Mr. Tam Dalyell (Linlithgow): On a point of order, Mr. Deputy Speaker. May I raise a gentle point of order on behalf of a minority--a quartet of us? I refer tothe right hon. Member for Old Bexley and Sidcup (Sir E. Heath), my right hon. Friend the Member for Chesterfield (Mr. Benn), my hon. Friend the Member for Glasgow, Kelvin (Mr. Galloway) and me. We have no more wisdom than anyone else in this House, but it so happens that we are the four who have actually been to Iraq and have seen the holocaust. There are 560,000 dead children, and we have seen the pictures on the front of The Tribune newspaper. When one sees--

Mr. Deputy Speaker (Sir Alan Haselhurst): Order. I must equally gently remind the hon. Gentleman--who has long experience in the House--that there are other opportunities to pursue a matter of argument. That is not a point of order for the Chair.

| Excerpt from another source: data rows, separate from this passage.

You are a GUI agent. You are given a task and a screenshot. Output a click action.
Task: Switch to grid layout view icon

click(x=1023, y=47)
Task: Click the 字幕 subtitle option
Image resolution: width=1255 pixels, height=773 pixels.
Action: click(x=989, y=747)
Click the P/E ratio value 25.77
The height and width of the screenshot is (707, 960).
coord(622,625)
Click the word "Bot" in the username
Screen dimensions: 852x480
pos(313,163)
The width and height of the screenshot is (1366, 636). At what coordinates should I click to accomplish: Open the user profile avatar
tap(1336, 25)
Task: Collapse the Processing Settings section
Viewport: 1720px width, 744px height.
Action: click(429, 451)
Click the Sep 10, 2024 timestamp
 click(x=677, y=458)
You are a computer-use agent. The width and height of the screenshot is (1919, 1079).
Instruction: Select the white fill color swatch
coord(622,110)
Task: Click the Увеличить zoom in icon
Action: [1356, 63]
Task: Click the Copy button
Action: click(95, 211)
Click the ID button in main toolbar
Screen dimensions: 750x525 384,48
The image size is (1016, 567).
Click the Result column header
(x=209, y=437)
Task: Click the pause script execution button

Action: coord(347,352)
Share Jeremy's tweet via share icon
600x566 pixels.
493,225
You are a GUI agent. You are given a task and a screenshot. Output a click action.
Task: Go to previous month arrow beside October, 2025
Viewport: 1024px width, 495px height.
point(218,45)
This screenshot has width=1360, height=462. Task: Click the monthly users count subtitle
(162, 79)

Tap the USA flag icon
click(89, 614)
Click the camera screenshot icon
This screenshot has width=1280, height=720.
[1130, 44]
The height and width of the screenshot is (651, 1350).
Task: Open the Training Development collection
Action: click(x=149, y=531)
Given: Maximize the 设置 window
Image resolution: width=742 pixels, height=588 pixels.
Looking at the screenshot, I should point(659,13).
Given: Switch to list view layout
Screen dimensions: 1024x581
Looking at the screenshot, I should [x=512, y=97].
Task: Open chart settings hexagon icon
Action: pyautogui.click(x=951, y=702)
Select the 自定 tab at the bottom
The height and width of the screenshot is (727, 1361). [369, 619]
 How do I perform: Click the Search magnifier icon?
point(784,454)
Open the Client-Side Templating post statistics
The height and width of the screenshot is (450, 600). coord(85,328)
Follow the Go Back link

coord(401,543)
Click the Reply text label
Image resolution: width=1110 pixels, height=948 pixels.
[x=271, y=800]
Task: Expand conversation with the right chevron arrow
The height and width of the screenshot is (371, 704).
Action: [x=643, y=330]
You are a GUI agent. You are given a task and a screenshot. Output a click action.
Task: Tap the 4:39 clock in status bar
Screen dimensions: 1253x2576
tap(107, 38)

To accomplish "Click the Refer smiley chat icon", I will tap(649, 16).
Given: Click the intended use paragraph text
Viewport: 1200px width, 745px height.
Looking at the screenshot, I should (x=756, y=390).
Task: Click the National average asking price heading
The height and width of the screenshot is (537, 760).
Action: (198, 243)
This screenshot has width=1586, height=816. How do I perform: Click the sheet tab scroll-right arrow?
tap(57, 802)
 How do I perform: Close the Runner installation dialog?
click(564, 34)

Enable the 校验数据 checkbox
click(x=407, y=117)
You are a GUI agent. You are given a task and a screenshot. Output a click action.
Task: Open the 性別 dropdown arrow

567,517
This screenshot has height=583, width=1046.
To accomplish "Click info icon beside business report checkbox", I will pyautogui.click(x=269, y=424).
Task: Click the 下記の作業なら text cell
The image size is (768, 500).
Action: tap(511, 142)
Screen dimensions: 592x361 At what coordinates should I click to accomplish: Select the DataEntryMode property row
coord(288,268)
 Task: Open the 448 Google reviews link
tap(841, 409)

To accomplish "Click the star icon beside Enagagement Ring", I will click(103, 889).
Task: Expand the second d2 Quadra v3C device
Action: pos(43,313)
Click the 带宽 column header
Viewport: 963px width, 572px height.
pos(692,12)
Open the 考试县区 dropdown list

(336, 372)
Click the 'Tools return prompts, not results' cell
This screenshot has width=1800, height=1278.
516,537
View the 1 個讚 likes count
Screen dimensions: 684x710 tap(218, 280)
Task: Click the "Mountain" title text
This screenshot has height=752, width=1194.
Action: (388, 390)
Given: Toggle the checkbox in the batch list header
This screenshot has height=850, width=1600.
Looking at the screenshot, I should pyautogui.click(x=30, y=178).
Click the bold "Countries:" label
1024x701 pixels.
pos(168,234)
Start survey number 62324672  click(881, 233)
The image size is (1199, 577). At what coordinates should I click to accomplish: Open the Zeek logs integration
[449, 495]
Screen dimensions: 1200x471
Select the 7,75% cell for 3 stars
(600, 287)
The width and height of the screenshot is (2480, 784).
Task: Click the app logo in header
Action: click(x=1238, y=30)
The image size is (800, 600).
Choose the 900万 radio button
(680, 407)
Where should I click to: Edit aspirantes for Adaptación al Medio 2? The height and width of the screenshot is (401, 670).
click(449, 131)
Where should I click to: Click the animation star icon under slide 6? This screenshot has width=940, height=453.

Mr. Shaun Woodward (Witney): Further to that point of order, Mr. Deputy Speaker. You will be aware of the resignation this morning of the hon. Member for Dundee, West (Mr. Ross), following his leak to the Foreign Secretary of a Select Committee document in January. You will also be aware of a number of written questions to the Foreign Office asking when exactly it was shown drafts or amendments of the Sierra Leone report. The answers given have at best shown grave discrepancies, and the answer given to my hon. Friend the Member for Chesham and Amersham (Mrs. Gillan) last week by the Minister of State, the hon. Member for Manchester, Central (Mr. Lloyd), could have led hon. Members to believe that the Foreign Office had no sight of any document before 8 o'clock on the day of the embargo.

In the light of the resignation, and the admission this morning by the hon. Member for Dundee, West that he had shown a copy of the draft report to the Foreign Secretary one month before publication, is it not your view that the Foreign Secretary is not only complicit but should come to the House to make a statement? Has he applied to make such a statement?